What is asked:
Copy the records from the line with "Task: Expand the LOUPE & HISTOGRAM panel" through the line with "Action: [1323, 769]", requests included, and raise every coordinate in the answers by 107. Leave the pictures out.

Material provided:
·····

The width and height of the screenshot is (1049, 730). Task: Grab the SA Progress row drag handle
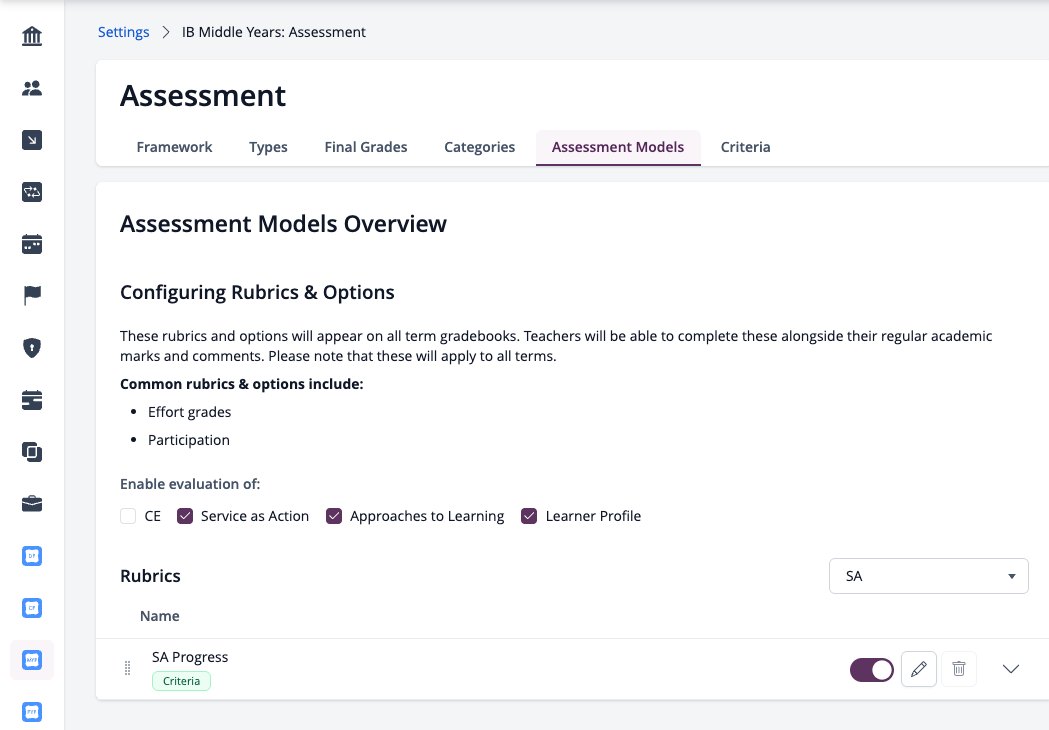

·····

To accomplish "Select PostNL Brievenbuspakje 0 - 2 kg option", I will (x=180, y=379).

·····

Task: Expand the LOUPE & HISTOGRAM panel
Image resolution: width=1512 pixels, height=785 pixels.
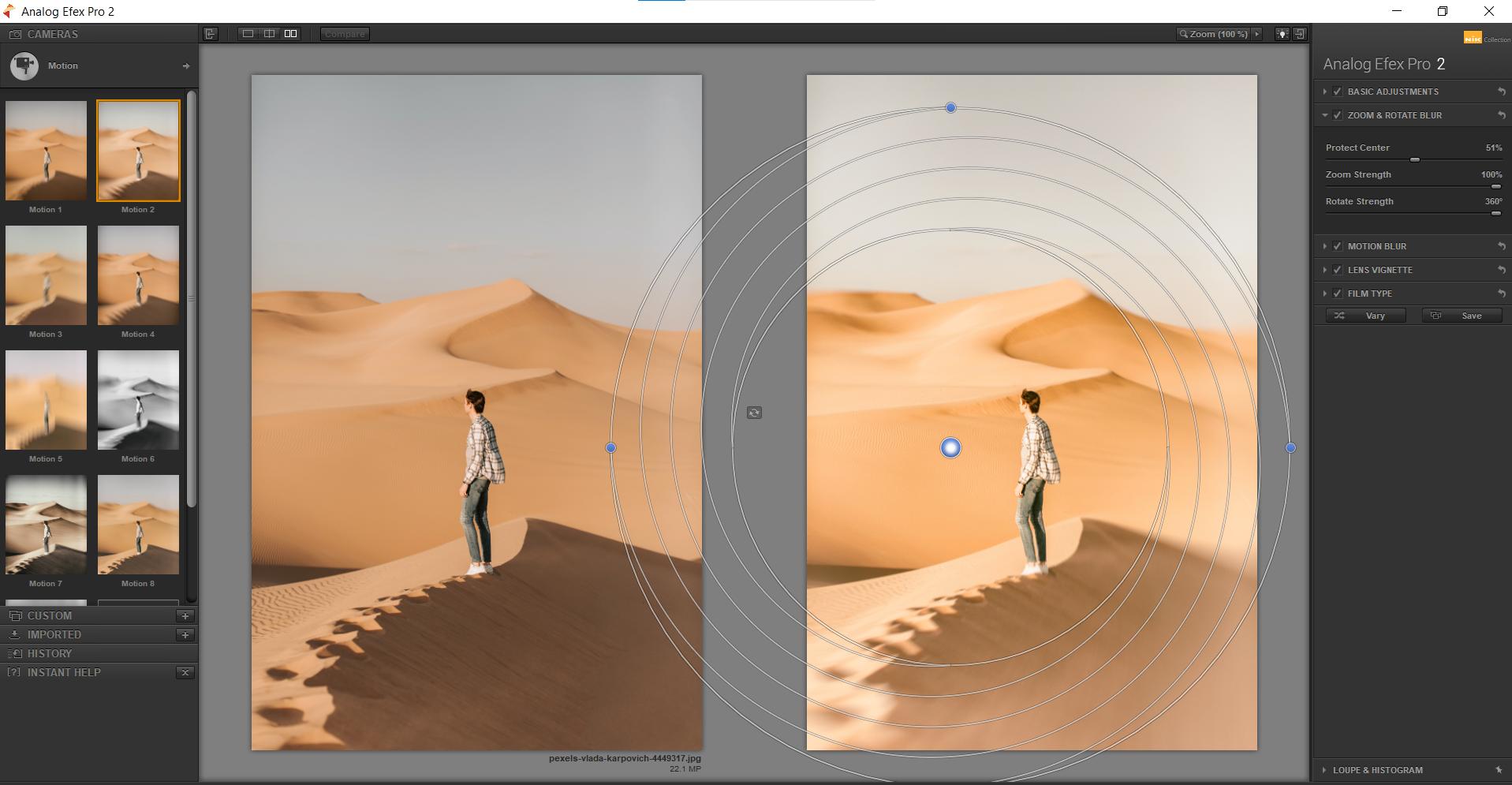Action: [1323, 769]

·····

Solution:
Task: Expand the LOUPE & HISTOGRAM panel
Image resolution: width=1512 pixels, height=785 pixels.
Action: [1430, 876]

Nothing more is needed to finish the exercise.